BERLIN/Frankfurt – On Wednesday, Russia delivered less gas to Europe in a further extension of an energy standoff between Moscow and the European Union that would make it difficult and expensive for the bloc to fill storage ahead of the winter heating season.
The supply cuts marked by Gazprom (GAZP.MM) earlier this week have reduced the capacity of the Nord Stream 1 pipeline – the major delivery route to Europe for Russian gas to a mere fifth of its total capacity.
A day earlier, EU countries approved a weakening emergency plan to curb gas demand after a deal to limit cuts for some countries, hoping lower consumption would offset Moscow’s supply. In case of closure, the effect will be reduced.
While Moscow has blamed various technical issues for the supply cuts, Brussels accused Russia of using energy as a weapon to blackmail the bloc and retaliate for Western sanctions on its invasion of Ukraine. have put.
On Wednesday, physical flow through Nord Stream 1 rose from 14.4 million kilowatt hours per hour (kWh/h) between 0700 and 0800 GMT to about 28 million kWh/h a day earlier, a scheduled 10-day maintenance period.
Germany, Europe’s top economy and its most significant importer of Russian gas, has been particularly hit by supply cuts since mid-June, with its gas importer Uniper (UN01.DE) requiring a 15 billion euro ($15.21 billion) state bailout as a result.
Uniper and Italy’s Eni (ENI.MI) both said they received less gas from Gazprom than in recent days. Mueller issued another plea to households and industries to save gas and avoid rationing.
“The crucial thing is to save gas,” Mueller said. “I would like to hear fewer complaints but reports (from industries saying) we as a sector are contributing to this,” he told broadcaster Deutschlandfunk.

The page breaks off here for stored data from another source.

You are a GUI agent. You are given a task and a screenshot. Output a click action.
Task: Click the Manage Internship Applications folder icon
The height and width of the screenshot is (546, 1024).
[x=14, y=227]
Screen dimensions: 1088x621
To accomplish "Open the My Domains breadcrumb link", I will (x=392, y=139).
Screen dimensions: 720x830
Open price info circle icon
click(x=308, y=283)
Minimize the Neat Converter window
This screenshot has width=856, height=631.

However, German industry groups warned companies might have no choice but to cut production to achieve more significant savings, pointing to slow approval for switching from natural gas to other, more polluting fuels.
Germany is currently at Phase 2 of a three-stage emergency gas plan, with the final “emergency” phase to be launched once rationing can no longer be avoided.
“If you asked me whether it (a gas shortage) is imminent, then I would say that if flows remain at 20% and if we can still add to storage facilities in the coming days and weeks, then we do not yet have a physical gas shortage, which would be the prerequisite for Phase 3,” Mueller said.